10:42J'en attends pas moins de lui.
10:43Je sais qu'il est capable même de plus.
10:46Quand tu as un travail, que tu as une famille
10:49et qu'à côté de ça, tu arrives à libérer ton temps,
10:53comme tu dis, pour aider les autres.
10:55Être sur le terrain, c'est un vrai engagement.
10:57C'est beaucoup de temps.
10:58C'est des week-ends, c'est tout ça.
11:01Moi, je tire mon chapeau.
11:02Il faut vraiment aimer ce qu'on fait.
11:04C'est là que tu vois que ça triche pas.
11:05Il y a des choses qui coûtent et il y a des choses qui valent.
11:09Et en réalité, Mathieu, aujourd'hui, ce qu'il fait, ça vaut du temps.
11:13Ça en coûte pas.
11:14Je sais pas, tu en penses quoi toi, Lolo ?
11:15Tu trouves que le temps que papa, il passe à faire des actions,
11:19tu trouves que c'est du temps raté pour la famille ou des choses comme ça ?
11:23Ça nous apprend tellement de choses.
11:25Moi aussi.
11:27C'est des filles, Mathieu.
11:29En réalité, ça apprend tellement de choses.
11:31Je pense que maintenant, c'est génétique.

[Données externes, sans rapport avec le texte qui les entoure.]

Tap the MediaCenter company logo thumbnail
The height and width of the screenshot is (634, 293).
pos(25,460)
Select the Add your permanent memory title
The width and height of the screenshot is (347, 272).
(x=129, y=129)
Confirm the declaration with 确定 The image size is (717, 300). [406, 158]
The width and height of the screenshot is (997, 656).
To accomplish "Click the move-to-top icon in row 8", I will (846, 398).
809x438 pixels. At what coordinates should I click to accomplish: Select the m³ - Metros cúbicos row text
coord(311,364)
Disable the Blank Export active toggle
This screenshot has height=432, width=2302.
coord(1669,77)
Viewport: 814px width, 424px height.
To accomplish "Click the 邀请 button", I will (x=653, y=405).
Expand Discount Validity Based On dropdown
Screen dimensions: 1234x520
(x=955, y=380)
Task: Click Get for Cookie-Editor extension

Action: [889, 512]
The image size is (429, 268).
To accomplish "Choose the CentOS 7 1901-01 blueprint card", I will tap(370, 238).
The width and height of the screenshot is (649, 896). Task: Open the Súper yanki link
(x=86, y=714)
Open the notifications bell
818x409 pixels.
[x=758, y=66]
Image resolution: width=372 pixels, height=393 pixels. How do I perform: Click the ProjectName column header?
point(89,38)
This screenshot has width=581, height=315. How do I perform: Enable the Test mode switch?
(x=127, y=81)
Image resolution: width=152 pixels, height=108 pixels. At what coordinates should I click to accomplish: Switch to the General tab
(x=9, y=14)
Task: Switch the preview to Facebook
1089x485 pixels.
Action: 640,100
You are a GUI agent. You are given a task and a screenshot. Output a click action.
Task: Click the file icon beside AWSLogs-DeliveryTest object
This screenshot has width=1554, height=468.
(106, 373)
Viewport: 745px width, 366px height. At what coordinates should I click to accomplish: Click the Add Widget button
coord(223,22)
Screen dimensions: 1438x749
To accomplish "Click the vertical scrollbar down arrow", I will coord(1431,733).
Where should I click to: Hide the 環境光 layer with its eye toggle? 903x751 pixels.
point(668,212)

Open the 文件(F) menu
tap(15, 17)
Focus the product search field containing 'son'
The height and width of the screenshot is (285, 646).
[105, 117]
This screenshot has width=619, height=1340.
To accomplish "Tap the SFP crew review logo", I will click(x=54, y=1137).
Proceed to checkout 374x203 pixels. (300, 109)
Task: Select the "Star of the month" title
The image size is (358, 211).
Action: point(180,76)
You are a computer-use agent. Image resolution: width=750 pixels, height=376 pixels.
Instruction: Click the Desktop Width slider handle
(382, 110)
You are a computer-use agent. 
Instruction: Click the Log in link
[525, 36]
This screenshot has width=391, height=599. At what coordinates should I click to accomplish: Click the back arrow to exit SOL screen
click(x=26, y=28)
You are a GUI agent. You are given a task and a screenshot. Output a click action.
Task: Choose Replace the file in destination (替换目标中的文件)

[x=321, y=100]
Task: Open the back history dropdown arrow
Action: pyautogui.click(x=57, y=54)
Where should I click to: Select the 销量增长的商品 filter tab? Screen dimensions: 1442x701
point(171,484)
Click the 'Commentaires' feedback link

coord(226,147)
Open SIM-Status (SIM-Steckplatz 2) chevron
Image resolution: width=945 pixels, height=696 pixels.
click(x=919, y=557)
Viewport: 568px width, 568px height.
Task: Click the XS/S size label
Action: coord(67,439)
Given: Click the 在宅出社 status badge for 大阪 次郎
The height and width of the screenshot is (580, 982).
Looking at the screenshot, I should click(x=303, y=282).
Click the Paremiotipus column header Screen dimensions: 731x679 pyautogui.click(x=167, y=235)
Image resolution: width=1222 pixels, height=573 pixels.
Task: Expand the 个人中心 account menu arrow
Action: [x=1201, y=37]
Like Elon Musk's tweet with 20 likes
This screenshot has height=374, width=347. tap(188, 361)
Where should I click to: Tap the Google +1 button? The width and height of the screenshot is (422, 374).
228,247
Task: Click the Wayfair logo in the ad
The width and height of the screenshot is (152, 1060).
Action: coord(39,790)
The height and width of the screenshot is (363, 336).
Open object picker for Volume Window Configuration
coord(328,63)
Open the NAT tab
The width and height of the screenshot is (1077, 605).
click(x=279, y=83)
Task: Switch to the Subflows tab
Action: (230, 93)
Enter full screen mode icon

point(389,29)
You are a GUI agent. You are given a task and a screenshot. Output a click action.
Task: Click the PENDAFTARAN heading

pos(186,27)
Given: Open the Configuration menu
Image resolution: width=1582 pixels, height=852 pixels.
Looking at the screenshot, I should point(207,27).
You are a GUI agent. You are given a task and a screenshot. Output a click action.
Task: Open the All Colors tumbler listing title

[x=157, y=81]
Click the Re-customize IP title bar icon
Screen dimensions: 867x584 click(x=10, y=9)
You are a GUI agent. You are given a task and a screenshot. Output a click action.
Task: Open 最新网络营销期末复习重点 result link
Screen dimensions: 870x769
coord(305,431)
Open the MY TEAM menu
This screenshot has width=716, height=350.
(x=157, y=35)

11:34Justement, t'aimerais que tes filles reprennent un peu ce que tu fais là ?
11:38Oui, en fait, c'est pas qu'elles le reprennent, elles le sont.
11:41C'est toi qui va leur permettre de le reprendre.
11:44Peut-être que c'est « on veut ».
11:45Ouais, mais c'est pas vraiment une obligation.
11:49C'est ça, c'est lui qui va leur permettre de laisser perdurer ça.
11:52On n'est que des êtres humains, on n'est que de passage,
11:53donc pour ce passage-là, il faut qu'on le fasse bien, quoi.